Ce vitrail, à la structure et à la lecture simples, est particulièrement beau à contempler au soleil couchant. Le décor de quatre-feuilles est donné par le dessin des scènes, finement bordées, et non par la forme des fers forgés.

Seules deux paraboles tirées des Evangiles sont représentées dans les vitraux de la cathédrale : la parabole du Bon Samaritain et la parabole du Fils Prodigue, contée dans cette verrière du transept nord (à l’origine, une parabole est un récit allégorique qui suggère une conclusion morale ou une nouvelle règle de conduite. Jésus a beaucoup usé de ce procédé dans le but de donner un sens spirituel à son enseignement).

Saint Luc, dans le chapitre V de son évangile, rapporte plusieurs de ces récits que l’on appelle « paraboles de la miséricorde ». Celles-ci visent à démontrer que le Seigneur Dieu accorde sans compter son pardon à tout pécheur qui se convertit. Ce thème est également évoqué dans les vitraux de Marie-Madeleine et du Samaritain.
L’enchaînement des scènes suit fidèlement le récit de l’évangile de saint Luc, au chapitre 15, des versets 11 à 32, excepté le rôle excessif accordé aux courtisanes.

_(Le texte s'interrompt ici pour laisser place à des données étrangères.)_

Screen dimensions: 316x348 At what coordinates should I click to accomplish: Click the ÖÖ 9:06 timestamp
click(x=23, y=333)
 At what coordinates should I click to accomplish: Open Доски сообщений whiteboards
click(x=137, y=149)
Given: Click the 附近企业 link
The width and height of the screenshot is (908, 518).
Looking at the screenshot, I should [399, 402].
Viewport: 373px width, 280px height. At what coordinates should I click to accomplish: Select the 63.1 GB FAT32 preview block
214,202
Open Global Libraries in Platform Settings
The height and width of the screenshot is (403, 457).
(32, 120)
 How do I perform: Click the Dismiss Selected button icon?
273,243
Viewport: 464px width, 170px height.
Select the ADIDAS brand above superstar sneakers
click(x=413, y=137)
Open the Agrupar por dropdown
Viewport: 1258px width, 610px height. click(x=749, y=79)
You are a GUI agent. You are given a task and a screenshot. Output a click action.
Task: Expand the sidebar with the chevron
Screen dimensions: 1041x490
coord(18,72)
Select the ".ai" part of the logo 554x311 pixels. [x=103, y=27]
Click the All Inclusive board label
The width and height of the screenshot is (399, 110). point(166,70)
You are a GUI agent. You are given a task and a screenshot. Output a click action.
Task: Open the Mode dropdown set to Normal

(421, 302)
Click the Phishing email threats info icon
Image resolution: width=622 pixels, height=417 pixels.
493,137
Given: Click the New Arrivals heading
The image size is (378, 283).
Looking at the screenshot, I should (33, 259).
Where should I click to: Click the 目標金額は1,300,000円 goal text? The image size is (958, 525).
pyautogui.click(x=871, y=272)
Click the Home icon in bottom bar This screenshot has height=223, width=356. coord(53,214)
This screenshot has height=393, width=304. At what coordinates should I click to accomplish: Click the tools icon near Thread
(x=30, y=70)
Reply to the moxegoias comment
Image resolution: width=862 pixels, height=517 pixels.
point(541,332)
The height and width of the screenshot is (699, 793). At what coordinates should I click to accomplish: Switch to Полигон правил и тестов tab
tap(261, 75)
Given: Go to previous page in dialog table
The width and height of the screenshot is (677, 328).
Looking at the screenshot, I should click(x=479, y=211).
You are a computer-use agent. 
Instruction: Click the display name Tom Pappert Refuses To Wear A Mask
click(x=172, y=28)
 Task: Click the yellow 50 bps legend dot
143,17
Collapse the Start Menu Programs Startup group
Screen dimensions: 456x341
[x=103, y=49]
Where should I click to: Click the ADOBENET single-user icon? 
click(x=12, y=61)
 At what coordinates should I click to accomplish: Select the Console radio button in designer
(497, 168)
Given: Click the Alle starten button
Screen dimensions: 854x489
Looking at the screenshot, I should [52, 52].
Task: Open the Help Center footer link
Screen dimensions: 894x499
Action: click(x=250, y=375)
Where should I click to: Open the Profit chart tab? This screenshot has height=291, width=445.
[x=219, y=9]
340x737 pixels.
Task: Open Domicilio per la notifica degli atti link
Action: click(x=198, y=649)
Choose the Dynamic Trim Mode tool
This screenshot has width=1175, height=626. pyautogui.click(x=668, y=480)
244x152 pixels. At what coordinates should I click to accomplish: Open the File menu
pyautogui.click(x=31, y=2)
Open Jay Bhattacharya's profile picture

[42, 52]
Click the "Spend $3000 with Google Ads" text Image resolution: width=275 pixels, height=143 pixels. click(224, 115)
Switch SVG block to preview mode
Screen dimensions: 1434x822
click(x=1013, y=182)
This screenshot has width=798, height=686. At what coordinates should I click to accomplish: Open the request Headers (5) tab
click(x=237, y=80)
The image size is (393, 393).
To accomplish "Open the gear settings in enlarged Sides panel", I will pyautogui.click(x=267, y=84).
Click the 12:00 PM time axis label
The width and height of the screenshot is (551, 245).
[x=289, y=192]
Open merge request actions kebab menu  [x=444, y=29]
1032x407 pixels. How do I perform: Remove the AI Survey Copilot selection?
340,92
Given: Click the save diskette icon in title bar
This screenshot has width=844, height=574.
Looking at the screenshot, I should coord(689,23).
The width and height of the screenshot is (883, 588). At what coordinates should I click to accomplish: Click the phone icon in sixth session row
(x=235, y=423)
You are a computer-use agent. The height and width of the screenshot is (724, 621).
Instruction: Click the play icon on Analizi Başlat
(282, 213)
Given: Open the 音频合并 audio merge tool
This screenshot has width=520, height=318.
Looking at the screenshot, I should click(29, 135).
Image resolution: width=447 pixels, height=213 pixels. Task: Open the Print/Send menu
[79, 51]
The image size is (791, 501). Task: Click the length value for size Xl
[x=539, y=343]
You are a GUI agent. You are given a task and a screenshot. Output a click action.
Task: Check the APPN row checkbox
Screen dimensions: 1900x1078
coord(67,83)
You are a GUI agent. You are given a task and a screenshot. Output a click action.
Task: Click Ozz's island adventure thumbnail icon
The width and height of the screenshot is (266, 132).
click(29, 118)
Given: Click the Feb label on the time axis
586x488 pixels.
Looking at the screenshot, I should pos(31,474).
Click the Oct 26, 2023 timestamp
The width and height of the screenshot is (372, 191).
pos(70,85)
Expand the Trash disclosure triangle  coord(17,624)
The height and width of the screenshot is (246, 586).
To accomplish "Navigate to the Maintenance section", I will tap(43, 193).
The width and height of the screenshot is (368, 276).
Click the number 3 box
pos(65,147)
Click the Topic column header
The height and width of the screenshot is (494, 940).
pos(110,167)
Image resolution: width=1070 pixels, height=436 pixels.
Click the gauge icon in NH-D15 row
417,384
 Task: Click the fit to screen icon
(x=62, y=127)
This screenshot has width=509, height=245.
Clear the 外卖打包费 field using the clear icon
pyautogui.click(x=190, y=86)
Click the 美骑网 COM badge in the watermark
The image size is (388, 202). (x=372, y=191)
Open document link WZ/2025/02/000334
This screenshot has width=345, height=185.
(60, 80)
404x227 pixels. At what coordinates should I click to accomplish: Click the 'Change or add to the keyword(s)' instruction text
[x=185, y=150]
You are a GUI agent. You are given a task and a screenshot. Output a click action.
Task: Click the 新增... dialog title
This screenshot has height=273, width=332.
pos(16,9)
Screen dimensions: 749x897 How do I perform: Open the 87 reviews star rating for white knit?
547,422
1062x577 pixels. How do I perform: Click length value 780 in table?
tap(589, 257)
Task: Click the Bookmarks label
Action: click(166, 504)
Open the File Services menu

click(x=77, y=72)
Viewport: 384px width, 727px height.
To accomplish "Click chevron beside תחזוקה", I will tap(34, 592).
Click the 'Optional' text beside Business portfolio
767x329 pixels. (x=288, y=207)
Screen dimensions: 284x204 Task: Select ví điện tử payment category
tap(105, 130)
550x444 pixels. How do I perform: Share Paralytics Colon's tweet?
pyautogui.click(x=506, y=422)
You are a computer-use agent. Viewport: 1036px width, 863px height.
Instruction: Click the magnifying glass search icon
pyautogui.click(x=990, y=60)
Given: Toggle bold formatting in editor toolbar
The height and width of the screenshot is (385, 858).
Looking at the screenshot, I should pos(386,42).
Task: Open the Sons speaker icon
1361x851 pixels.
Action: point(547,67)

Aucun donateur n’a signé ce vitrail. On a cru voir parfois ici un don des courtisanes, ce qui expliquerait le nombre de scènes qui leur sont consacrées (onze médaillons sur trente que comprend la verrière), cette présence étant sans commune mesure avec leur rôle dans la parabole. Ce développement inhabituel pourrait s’expliquer par la lutte que mena, quelques années avant l’élaboration de ce vitrail, le chancelier Pierre de Roissy contre la luxure et la prostitution, très répandues alors, principalement en milieu urbain.